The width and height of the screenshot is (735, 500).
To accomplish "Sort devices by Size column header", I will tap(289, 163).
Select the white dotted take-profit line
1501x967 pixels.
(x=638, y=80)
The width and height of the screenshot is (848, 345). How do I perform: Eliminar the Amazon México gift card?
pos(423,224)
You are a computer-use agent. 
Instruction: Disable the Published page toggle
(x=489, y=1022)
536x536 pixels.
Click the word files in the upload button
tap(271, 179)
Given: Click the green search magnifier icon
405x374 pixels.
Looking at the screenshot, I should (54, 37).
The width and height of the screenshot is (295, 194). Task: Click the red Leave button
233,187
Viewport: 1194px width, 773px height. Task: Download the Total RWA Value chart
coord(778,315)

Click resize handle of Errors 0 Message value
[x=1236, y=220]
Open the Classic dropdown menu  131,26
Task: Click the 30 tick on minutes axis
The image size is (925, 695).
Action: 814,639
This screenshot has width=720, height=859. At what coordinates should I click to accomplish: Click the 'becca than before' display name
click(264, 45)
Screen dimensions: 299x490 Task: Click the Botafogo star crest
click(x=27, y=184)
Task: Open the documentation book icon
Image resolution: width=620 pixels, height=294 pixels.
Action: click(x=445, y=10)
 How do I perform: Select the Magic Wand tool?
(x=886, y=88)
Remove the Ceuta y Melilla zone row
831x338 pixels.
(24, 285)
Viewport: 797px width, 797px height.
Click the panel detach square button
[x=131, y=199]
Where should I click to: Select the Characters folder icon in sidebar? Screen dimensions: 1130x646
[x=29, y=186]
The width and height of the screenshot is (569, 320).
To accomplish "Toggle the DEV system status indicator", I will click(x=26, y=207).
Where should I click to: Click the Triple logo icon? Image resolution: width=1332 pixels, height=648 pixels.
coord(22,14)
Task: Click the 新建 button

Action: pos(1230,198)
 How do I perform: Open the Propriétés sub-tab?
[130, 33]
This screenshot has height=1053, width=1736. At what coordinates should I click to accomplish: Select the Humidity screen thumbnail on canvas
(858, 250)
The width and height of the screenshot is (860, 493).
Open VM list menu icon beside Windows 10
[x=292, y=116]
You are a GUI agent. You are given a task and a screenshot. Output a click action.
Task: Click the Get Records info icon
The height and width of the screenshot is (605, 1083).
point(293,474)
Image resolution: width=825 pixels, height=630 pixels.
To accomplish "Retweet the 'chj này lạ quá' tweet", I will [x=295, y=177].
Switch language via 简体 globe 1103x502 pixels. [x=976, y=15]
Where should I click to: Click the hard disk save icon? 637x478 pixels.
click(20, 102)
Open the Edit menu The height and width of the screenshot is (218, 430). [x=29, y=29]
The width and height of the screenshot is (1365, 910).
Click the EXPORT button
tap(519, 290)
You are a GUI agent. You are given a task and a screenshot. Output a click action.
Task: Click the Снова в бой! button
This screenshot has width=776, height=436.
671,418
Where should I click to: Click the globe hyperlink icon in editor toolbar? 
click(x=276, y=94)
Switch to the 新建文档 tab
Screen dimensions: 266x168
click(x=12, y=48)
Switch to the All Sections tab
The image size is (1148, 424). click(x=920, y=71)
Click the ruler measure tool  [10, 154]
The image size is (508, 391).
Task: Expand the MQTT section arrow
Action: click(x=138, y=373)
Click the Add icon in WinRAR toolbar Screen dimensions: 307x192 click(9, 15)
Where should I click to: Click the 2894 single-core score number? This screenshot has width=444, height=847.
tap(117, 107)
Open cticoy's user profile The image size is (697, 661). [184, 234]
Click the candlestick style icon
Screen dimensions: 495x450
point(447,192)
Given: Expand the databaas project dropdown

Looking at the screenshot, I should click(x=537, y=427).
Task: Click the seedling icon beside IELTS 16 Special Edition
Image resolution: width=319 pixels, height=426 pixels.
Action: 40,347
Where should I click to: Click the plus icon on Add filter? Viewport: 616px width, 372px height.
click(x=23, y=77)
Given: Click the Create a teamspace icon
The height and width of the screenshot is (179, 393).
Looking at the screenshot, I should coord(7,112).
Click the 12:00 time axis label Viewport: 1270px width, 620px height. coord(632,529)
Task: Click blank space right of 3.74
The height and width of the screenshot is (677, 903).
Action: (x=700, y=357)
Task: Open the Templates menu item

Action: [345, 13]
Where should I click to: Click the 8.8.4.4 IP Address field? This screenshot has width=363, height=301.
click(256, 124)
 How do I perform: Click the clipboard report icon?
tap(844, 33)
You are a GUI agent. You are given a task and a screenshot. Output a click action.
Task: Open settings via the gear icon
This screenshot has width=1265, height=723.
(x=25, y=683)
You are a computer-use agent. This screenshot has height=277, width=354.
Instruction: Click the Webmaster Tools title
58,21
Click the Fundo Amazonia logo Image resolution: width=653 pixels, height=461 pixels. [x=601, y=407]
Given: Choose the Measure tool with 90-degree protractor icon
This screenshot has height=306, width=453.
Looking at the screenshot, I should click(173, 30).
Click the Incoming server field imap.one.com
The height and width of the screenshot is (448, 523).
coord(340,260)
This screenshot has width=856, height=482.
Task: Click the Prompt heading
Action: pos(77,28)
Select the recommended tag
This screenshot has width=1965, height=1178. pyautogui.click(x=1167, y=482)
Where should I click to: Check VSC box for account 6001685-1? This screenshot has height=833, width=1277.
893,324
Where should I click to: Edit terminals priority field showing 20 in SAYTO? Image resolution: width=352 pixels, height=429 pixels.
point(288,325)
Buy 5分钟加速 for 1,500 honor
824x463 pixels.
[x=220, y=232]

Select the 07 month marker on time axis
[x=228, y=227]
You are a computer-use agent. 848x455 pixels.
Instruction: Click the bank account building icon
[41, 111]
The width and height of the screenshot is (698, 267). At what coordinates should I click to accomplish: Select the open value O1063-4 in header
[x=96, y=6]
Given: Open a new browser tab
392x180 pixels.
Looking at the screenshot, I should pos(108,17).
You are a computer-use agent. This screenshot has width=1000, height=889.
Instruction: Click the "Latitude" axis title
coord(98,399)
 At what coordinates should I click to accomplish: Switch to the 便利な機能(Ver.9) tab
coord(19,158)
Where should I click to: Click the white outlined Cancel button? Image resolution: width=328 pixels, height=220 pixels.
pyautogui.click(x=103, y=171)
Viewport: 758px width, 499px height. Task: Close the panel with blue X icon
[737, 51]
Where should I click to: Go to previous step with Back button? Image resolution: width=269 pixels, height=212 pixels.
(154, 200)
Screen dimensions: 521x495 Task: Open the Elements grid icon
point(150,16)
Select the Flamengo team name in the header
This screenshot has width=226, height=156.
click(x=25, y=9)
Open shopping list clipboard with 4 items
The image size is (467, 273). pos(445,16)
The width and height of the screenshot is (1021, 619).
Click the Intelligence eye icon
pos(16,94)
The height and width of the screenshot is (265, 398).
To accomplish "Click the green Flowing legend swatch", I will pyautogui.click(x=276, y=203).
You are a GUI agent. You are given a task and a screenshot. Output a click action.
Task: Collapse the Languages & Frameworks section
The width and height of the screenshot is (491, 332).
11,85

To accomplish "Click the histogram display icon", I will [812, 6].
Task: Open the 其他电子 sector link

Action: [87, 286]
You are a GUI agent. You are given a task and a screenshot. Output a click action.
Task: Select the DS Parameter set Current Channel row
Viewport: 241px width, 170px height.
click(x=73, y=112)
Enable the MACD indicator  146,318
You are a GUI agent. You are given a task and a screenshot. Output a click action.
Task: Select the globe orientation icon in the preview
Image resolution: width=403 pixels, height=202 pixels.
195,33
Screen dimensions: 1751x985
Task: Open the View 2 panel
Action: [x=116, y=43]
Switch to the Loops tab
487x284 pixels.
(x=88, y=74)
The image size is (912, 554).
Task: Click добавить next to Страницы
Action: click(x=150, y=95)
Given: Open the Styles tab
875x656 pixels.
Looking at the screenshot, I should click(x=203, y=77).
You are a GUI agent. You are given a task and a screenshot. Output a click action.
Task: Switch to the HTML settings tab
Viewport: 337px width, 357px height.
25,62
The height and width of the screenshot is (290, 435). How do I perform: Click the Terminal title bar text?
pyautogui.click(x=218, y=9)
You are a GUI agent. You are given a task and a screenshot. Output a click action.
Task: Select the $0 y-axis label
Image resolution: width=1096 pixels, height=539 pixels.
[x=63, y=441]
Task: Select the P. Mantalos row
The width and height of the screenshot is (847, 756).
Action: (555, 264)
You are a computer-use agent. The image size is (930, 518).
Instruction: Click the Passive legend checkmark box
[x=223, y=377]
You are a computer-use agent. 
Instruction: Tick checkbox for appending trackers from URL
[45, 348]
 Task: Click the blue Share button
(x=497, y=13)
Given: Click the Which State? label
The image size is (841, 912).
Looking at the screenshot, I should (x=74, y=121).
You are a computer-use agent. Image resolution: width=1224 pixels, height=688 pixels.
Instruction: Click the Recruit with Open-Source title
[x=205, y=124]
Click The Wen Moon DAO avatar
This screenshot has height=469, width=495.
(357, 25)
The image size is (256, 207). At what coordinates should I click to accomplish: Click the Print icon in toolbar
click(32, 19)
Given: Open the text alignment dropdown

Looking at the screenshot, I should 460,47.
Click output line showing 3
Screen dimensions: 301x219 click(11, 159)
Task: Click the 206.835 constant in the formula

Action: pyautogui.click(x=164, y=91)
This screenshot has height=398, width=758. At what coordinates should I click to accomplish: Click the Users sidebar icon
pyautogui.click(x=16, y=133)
**********
● EXERCISE AIM
Edit the stretch of records from the line containing "Given: Open a new browser tab" through the line containing "coord(19,158)", putting "private" in place of "browser" and keeping everything else the same. Give only those lines.

● RESULT OF THIS TASK
Given: Open a new private tab
392x180 pixels.
Looking at the screenshot, I should pos(108,17).
You are a computer-use agent. This screenshot has width=1000, height=889.
Instruction: Click the "Latitude" axis title
coord(98,399)
 At what coordinates should I click to accomplish: Switch to the 便利な機能(Ver.9) tab
coord(19,158)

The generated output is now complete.